Bei der Programmierung der auch im Bereich der eingebetteten Systeme immer weiter verbreiteten Mehrkernprozessoren, gibt es einige Herausforderungen, die bei rein sequentieller Programmierung nicht auftreten. Die Themen ‚Race Conditions‘ und ‚Deadlocks‘ wurden bereits in den beiden vorherigen Artikeln dieser Multicore-Serie dargestellt, in diesem abschließenden Artikel geht es nun um die Abschätzung der Performanz (in den Ausgabe 4 und 6/2020).

Der häufigste Grund für den Einsatz von Mehrkernprozessoren ist die Steigerung der Performanz einer Anwendung. Durch verkürzte Berechnungszeiten sollen Ergebnisse schneller bereitgestellt oder ein höherer Datendurchsatz erreicht werden. Dabei gibt die Anzahl an Kernen zwar ein theoretisches Maximum der Beschleunigung an, in der Praxis aber hängt die Performanz von vielen Faktoren ab, die im Folgenden diskutiert werden sollen. Anschließend werden Möglichkeiten aufgezeigt, wie die parallele Performanz ermittelt werden kann.

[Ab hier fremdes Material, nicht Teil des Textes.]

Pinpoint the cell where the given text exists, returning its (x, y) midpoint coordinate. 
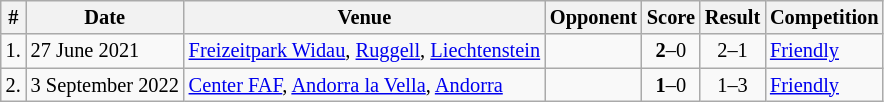
Venue (364, 17)
2. (14, 85)
Result (732, 17)
3 September 2022 (105, 85)
1. (14, 51)
2–0 (671, 51)
27 June 2021 (105, 51)
1–3 (732, 85)
Freizeitpark Widau, Ruggell, Liechtenstein (364, 51)
# (14, 17)
2–1 (732, 51)
Score (671, 17)
Center FAF, Andorra la Vella, Andorra (364, 85)
Date (105, 17)
Opponent (594, 17)
Competition (824, 17)
1–0 (671, 85)
Determine the (x, y) coordinate at the center of the cell enclosing the given text.  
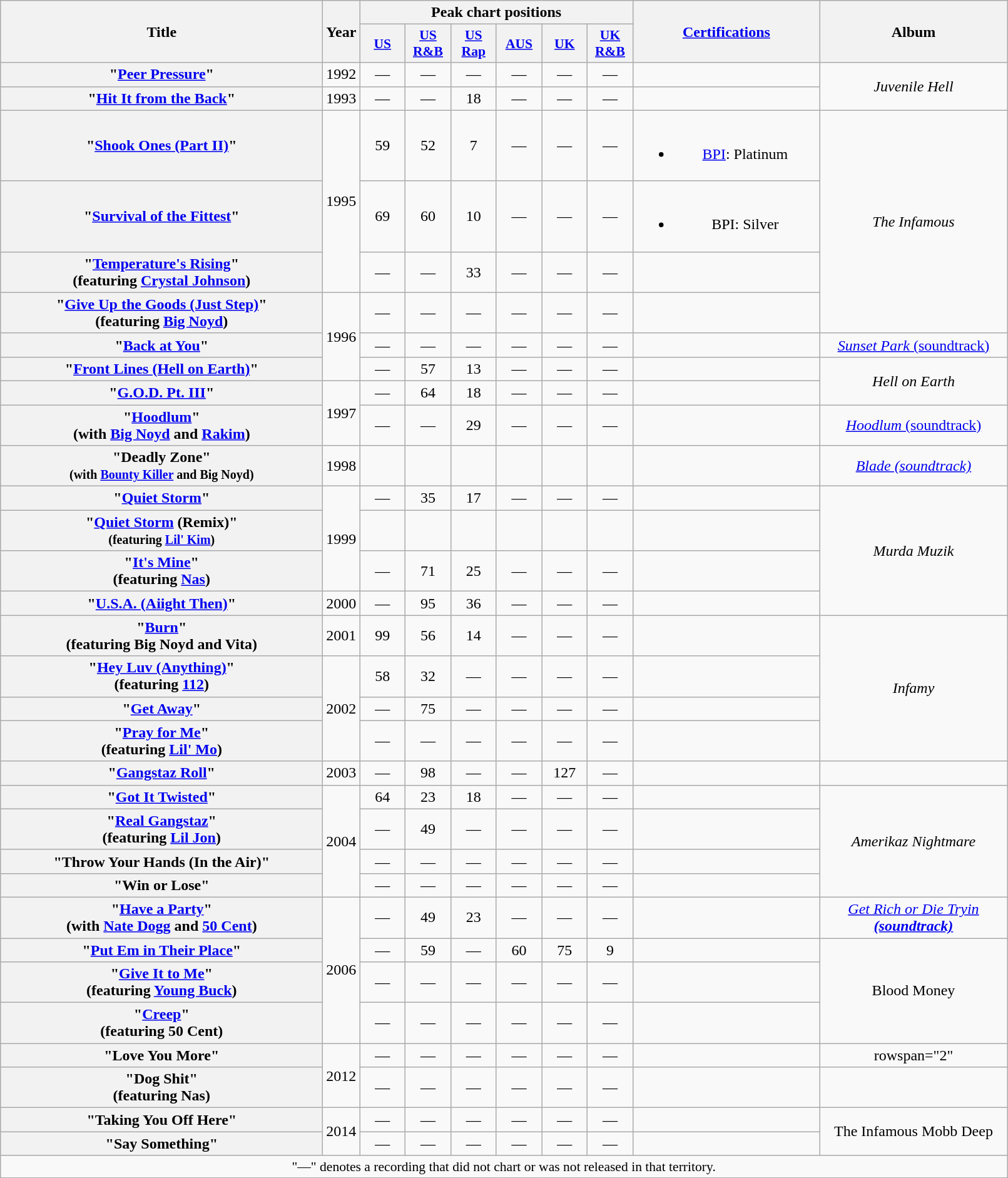
Amerikaz Nightmare (914, 841)
UK (564, 44)
Blade (soundtrack) (914, 466)
2004 (342, 841)
2003 (342, 773)
1998 (342, 466)
36 (473, 603)
1999 (342, 539)
Hoodlum (soundtrack) (914, 424)
33 (473, 272)
52 (428, 145)
14 (473, 636)
"Deadly Zone"(with Bounty Killer and Big Noyd) (161, 466)
"Back at You" (161, 345)
"Shook Ones (Part II)" (161, 145)
Hell on Earth (914, 380)
"Say Something" (161, 1143)
"Dog Shit"(featuring Nas) (161, 1087)
17 (473, 498)
Murda Muzik (914, 551)
"Hit It from the Back" (161, 98)
1993 (342, 98)
"Quiet Storm (Remix)"(featuring Lil' Kim) (161, 531)
Year (342, 31)
1995 (342, 201)
1996 (342, 337)
"It's Mine"(featuring Nas) (161, 571)
BPI: Silver (726, 216)
2001 (342, 636)
71 (428, 571)
10 (473, 216)
25 (473, 571)
"Gangstaz Roll" (161, 773)
"Burn"(featuring Big Noyd and Vita) (161, 636)
"U.S.A. (Aiight Then)" (161, 603)
35 (428, 498)
"Hey Luv (Anything)"(featuring 112) (161, 676)
2006 (342, 970)
rowspan="2" (914, 1055)
USRap (473, 44)
2012 (342, 1075)
"Peer Pressure" (161, 74)
7 (473, 145)
Certifications (726, 31)
99 (383, 636)
2014 (342, 1131)
BPI: Platinum (726, 145)
"Win or Lose" (161, 885)
USR&B (428, 44)
Peak chart positions (496, 13)
57 (428, 369)
"G.O.D. Pt. III" (161, 392)
"Got It Twisted" (161, 797)
"Temperature's Rising"(featuring Crystal Johnson) (161, 272)
2000 (342, 603)
"Give It to Me"(featuring Young Buck) (161, 982)
56 (428, 636)
US (383, 44)
"Give Up the Goods (Just Step)"(featuring Big Noyd) (161, 313)
UKR&B (611, 44)
"Love You More" (161, 1055)
Juvenile Hell (914, 86)
"Get Away" (161, 708)
Infamy (914, 688)
The Infamous (914, 221)
Title (161, 31)
58 (383, 676)
32 (428, 676)
"Have a Party"(with Nate Dogg and 50 Cent) (161, 917)
The Infamous Mobb Deep (914, 1131)
13 (473, 369)
2002 (342, 708)
Sunset Park (soundtrack) (914, 345)
69 (383, 216)
"Put Em in Their Place" (161, 949)
"Survival of the Fittest" (161, 216)
Album (914, 31)
"Throw Your Hands (In the Air)" (161, 861)
98 (428, 773)
"Front Lines (Hell on Earth)" (161, 369)
"Real Gangstaz"(featuring Lil Jon) (161, 828)
"—" denotes a recording that did not chart or was not released in that territory. (504, 1166)
Blood Money (914, 990)
1997 (342, 413)
95 (428, 603)
"Quiet Storm" (161, 498)
"Pray for Me"(featuring Lil' Mo) (161, 741)
AUS (519, 44)
"Taking You Off Here" (161, 1119)
29 (473, 424)
Get Rich or Die Tryin (soundtrack) (914, 917)
1992 (342, 74)
"Creep"(featuring 50 Cent) (161, 1022)
"Hoodlum"(with Big Noyd and Rakim) (161, 424)
127 (564, 773)
9 (611, 949)
Return the [x, y] coordinate for the center point of the cell that contains the specified text.  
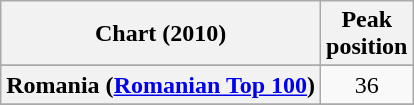
Peakposition [367, 34]
36 [367, 85]
Romania (Romanian Top 100) [161, 85]
Chart (2010) [161, 34]
Scan for the cell matching the given text and deliver its [x, y] coordinate at center. 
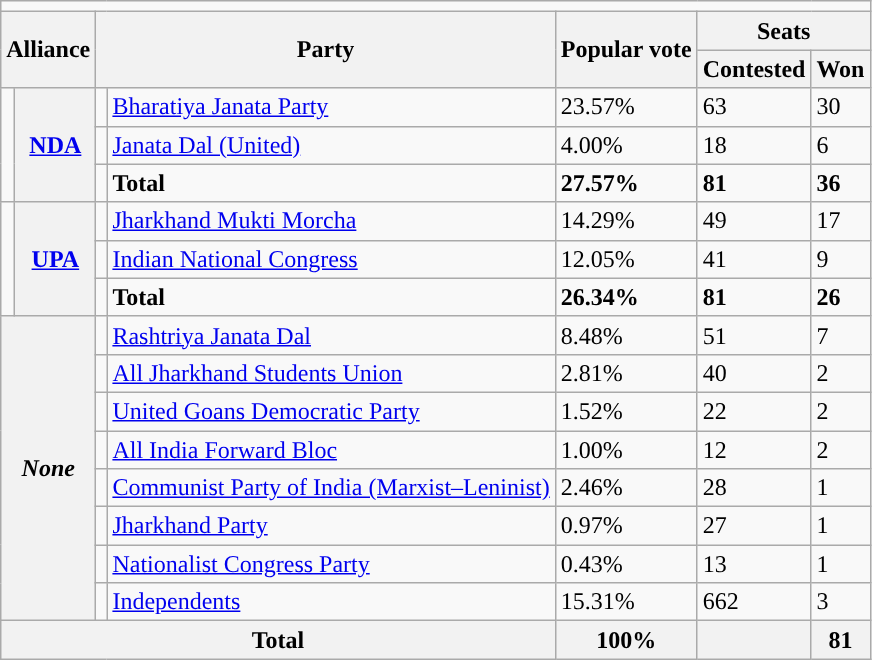
36 [840, 183]
United Goans Democratic Party [331, 411]
18 [754, 145]
Party [326, 50]
27.57% [626, 183]
0.97% [626, 526]
UPA [56, 259]
12.05% [626, 259]
30 [840, 107]
Independents [331, 602]
Won [840, 69]
Communist Party of India (Marxist–Leninist) [331, 488]
7 [840, 335]
12 [754, 449]
3 [840, 602]
2.46% [626, 488]
All Jharkhand Students Union [331, 373]
0.43% [626, 564]
Jharkhand Mukti Morcha [331, 221]
40 [754, 373]
26.34% [626, 297]
Seats [784, 31]
2.81% [626, 373]
14.29% [626, 221]
NDA [56, 145]
Rashtriya Janata Dal [331, 335]
49 [754, 221]
Popular vote [626, 50]
None [48, 468]
Bharatiya Janata Party [331, 107]
41 [754, 259]
Alliance [48, 50]
6 [840, 145]
17 [840, 221]
Janata Dal (United) [331, 145]
23.57% [626, 107]
63 [754, 107]
Jharkhand Party [331, 526]
100% [626, 640]
22 [754, 411]
Contested [754, 69]
4.00% [626, 145]
1.52% [626, 411]
51 [754, 335]
Nationalist Congress Party [331, 564]
15.31% [626, 602]
26 [840, 297]
Indian National Congress [331, 259]
662 [754, 602]
9 [840, 259]
1.00% [626, 449]
13 [754, 564]
8.48% [626, 335]
27 [754, 526]
28 [754, 488]
All India Forward Bloc [331, 449]
Output the [X, Y] coordinate of the center of the cell containing the given text.  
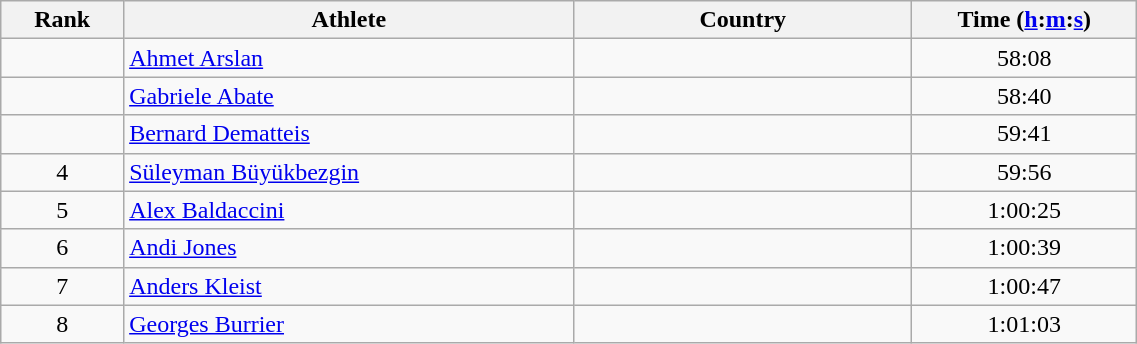
1:01:03 [1024, 324]
58:40 [1024, 96]
Georges Burrier [349, 324]
Gabriele Abate [349, 96]
8 [62, 324]
Andi Jones [349, 248]
58:08 [1024, 58]
Süleyman Büyükbezgin [349, 172]
1:00:47 [1024, 286]
7 [62, 286]
Ahmet Arslan [349, 58]
Country [743, 20]
Anders Kleist [349, 286]
Time (h:m:s) [1024, 20]
Athlete [349, 20]
1:00:25 [1024, 210]
Rank [62, 20]
Bernard Dematteis [349, 134]
5 [62, 210]
Alex Baldaccini [349, 210]
59:41 [1024, 134]
1:00:39 [1024, 248]
6 [62, 248]
4 [62, 172]
59:56 [1024, 172]
Scan for the cell matching the given text and deliver its (x, y) coordinate at center. 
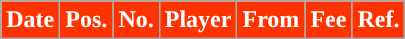
Fee (328, 20)
Pos. (86, 20)
From (271, 20)
Ref. (378, 20)
No. (136, 20)
Player (198, 20)
Date (30, 20)
Determine the [X, Y] coordinate at the center of the cell enclosing the given text.  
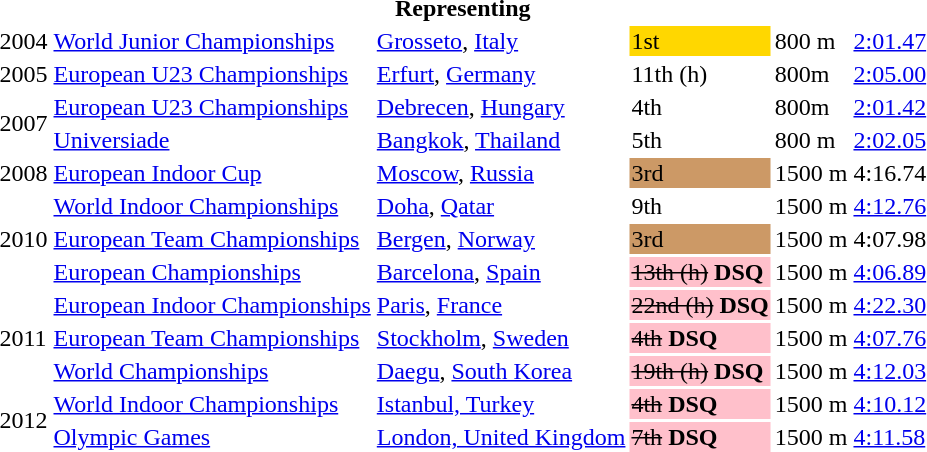
Stockholm, Sweden [501, 338]
European Indoor Cup [212, 173]
Debrecen, Hungary [501, 107]
19th (h) DSQ [700, 371]
13th (h) DSQ [700, 272]
4th [700, 107]
Grosseto, Italy [501, 41]
Erfurt, Germany [501, 74]
World Championships [212, 371]
Paris, France [501, 305]
Daegu, South Korea [501, 371]
Moscow, Russia [501, 173]
Bangkok, Thailand [501, 140]
9th [700, 206]
World Junior Championships [212, 41]
Bergen, Norway [501, 239]
5th [700, 140]
Doha, Qatar [501, 206]
22nd (h) DSQ [700, 305]
Universiade [212, 140]
European Indoor Championships [212, 305]
Olympic Games [212, 437]
11th (h) [700, 74]
1st [700, 41]
7th DSQ [700, 437]
Barcelona, Spain [501, 272]
Istanbul, Turkey [501, 404]
European Championships [212, 272]
London, United Kingdom [501, 437]
For the text-containing cell, return its midpoint in [x, y] coordinate format. 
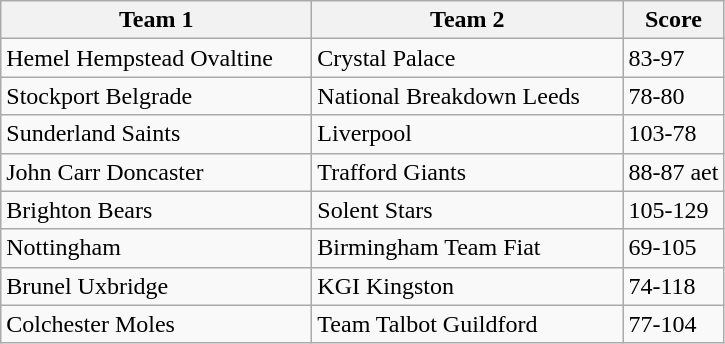
Team 2 [468, 20]
Stockport Belgrade [156, 96]
KGI Kingston [468, 286]
Hemel Hempstead Ovaltine [156, 58]
Sunderland Saints [156, 134]
Crystal Palace [468, 58]
Trafford Giants [468, 172]
National Breakdown Leeds [468, 96]
Brunel Uxbridge [156, 286]
78-80 [674, 96]
Team 1 [156, 20]
John Carr Doncaster [156, 172]
Team Talbot Guildford [468, 324]
Nottingham [156, 248]
74-118 [674, 286]
Birmingham Team Fiat [468, 248]
77-104 [674, 324]
Liverpool [468, 134]
103-78 [674, 134]
88-87 aet [674, 172]
Colchester Moles [156, 324]
69-105 [674, 248]
Brighton Bears [156, 210]
Solent Stars [468, 210]
Score [674, 20]
105-129 [674, 210]
83-97 [674, 58]
From the cell containing the given text, extract its center point as (X, Y) coordinate. 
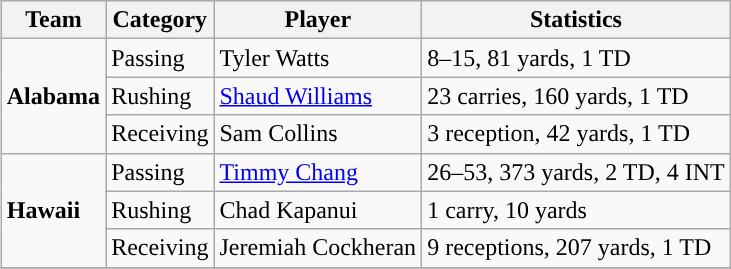
1 carry, 10 yards (576, 210)
Jeremiah Cockheran (318, 248)
Tyler Watts (318, 58)
3 reception, 42 yards, 1 TD (576, 134)
Chad Kapanui (318, 210)
Shaud Williams (318, 96)
Statistics (576, 20)
Hawaii (53, 210)
Category (160, 20)
Player (318, 20)
8–15, 81 yards, 1 TD (576, 58)
Timmy Chang (318, 172)
9 receptions, 207 yards, 1 TD (576, 248)
23 carries, 160 yards, 1 TD (576, 96)
Alabama (53, 96)
Sam Collins (318, 134)
26–53, 373 yards, 2 TD, 4 INT (576, 172)
Team (53, 20)
For the text-containing cell, return its midpoint in [x, y] coordinate format. 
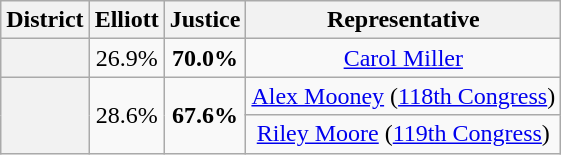
Elliott [126, 20]
District [45, 20]
26.9% [126, 58]
Alex Mooney (118th Congress) [404, 96]
28.6% [126, 115]
Riley Moore (119th Congress) [404, 134]
Justice [205, 20]
Carol Miller [404, 58]
67.6% [205, 115]
Representative [404, 20]
70.0% [205, 58]
Return the [X, Y] coordinate for the center point of the cell that contains the specified text.  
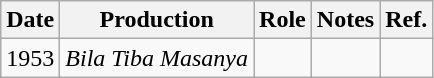
Bila Tiba Masanya [157, 58]
Notes [345, 20]
Role [283, 20]
Production [157, 20]
1953 [30, 58]
Ref. [406, 20]
Date [30, 20]
For the text-containing cell, return its midpoint in [x, y] coordinate format. 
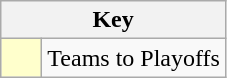
Key [114, 20]
Teams to Playoffs [134, 58]
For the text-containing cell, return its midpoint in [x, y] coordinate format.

Limitierungen bei der Parallelisierung

Nicht alle Teile einer Anwendung lassen sich parallelisieren. Viele Aufgaben müssen nacheinander abgearbeitet werden, wenn spätere Schritte auf Ergebnisse von vorherigen Schritten warten müssen. Dieser sequentielle Teil einer Anwendung beschränkt die mögliche Performanz-Steigerung durch weitere Kerne.

Nehmen wir als Beispiel eine Anwendung, bei der 20% der gesamten Berechnung sequentiell ausgeführt werden muss. Bei Einsatz von vier Kernen können die restlichen 80% im Idealfall vier Mal so schnell ausgeführt werden und die Ausführungsdauer auf (20% seq. + (80% /4)) = 40 % reduziert werden. Man spricht auch von einem Speedup von 2,5 (100% / 40%). Verallgemeinert ist dieses Verhalten als Amdahlsches Gesetz bekannt: S(n) = 1 / (B + 1/n(1 – B))

Dabei ist S der Speedup, n die Anzahl an parallelen Ausführungseinheiten und B der sequentielle Anteil der Anwendung. In unserem Beispiel tendiert der maximal mögliche Speedup gegen 5 (100% / 20%), perfekte Parallelisierung vorausgesetzt.

Zusätzlich entsteht durch die Aufteilung der Aufgaben auf verschiedene Recheneinheiten ein Overhead, wenn Daten zwischen den einzelnen Kernen synchronisiert oder kommuniziert werden müssen. Zeiten, in denen entweder ein Kern mit dem Kopieren von Daten beschäftigt ist oder auf neue Daten warten muss, existieren im sequentiellen Fall nicht und werden erst durch die Parallelisierung erzeugt.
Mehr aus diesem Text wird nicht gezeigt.